My longtime associate Norman Bricker served as the only contact while I was in the hospital. He was thrust into the limelight as the media asked him for comments, and he knew when I got out that I had changed. Only he and Queen Eddie knew what I was faced with. They both had met with me and encouraged me to do what was best for me and not to take anything else into consideration except my future. I didn’t receive this type of real support from anyone else that I had confided in. I appreciated their counsel over the next six weeks that it took me to make the final decision.
LESSON #20: It was time to challenge myself and to move out of the comfort of the “gay ghetto.”
Ironically, when the final decision was made to leave, Michael Portantino called to make an offer to purchase the publication. Somehow for me, even returning the call would have been a form of abandoning my principles. He continued to call daily and I ignored them all. I decided that as painful as it was, I wanted to close the paper in my way and let the staff know about it in advance. The last week Norman and I told everyone that we were closing down with the next issue.
I spent the entire weekend on a final editorial, as I had so much to cover over the last seven years of publishing Bravo! I was depressed, angry, and frustrated, but I didn’t want all of that to come out in my final words. All the columnists and writers had some parting words about what the publication meant to them, except Nicole.
The final week had come, and I was busy at city hall with the AIDS Memorial proposal, which had just come before the full city council for a vote. The last production night at Bravo! I had to leave around 2:()() a.m. because I had early classes. I didn’t see my copy of the paper until Friday morning, when Norman called to tell me that my editorial had been extensively tampered with. When I read the changed version, I broke into tears. I felt as if I’d been shot again.

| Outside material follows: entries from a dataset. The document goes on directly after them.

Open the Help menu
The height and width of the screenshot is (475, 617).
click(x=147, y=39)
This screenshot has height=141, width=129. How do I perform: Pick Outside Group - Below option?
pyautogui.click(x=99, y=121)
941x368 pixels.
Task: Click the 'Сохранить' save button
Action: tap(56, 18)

Was I going to spend the money to reprint the issue the way it was intended, or was I going to save the money and just write this incident off as well? My decision was made. I was going to print the issue the way I wanted to. I wasn’t going to look at this paper five years from now and regret it because of my editorial. I borrowed the money from Norman and immediately reprinted the last issue.
All of my friends pitched in to help. The art director was in on the ploy, and we suspected others as well. It didn’t seem to matter to me. This was a chapter of my life that was about to close, and I was pleased that it was closing the way I planned.
Channel 10 and the Union-Tribune covered Bravo!'s closing. The following week the gay publications did. The Update was kind, saying that we didn’t always agree but they respected our positions. The Voice was gracious about my contributions to the community. It was kind and heartwarming to me. Of course, the Gay and Lesbian Times was critical and negative, calling us right-wing and negative.
As I reflect on the entire incident, it was indicative of what I had built for myself. A definite reputation, whether good or bad, for being a lightning rod on many issues. The community had changed. I had made my contribution. I just didn’t realize that lightning would strike at my most vulnerable moment as I was closing my publication down.
Having dedicated the last eight years of my life to better so many lives, I knew that this is not how I would be remembered. I decided that I had an opportunity as I turned 30 years old to gain from experience and grow stronger as an individual. My future was going to be thought out carefully. Whether it be in politics or in the media, I was going to look forward to my personal growth from my experiences. Like it or not, I had to move forward in the background to achieve the goals I am seeking. This was a situation I was unaccustomed to. The immediate gratifications of the past were not enough for the long-term happiness and sense of accomplishment that I had sought.
LESSON #21: Being gay is only part of my life. Much more of my identity as an individual lies ahead.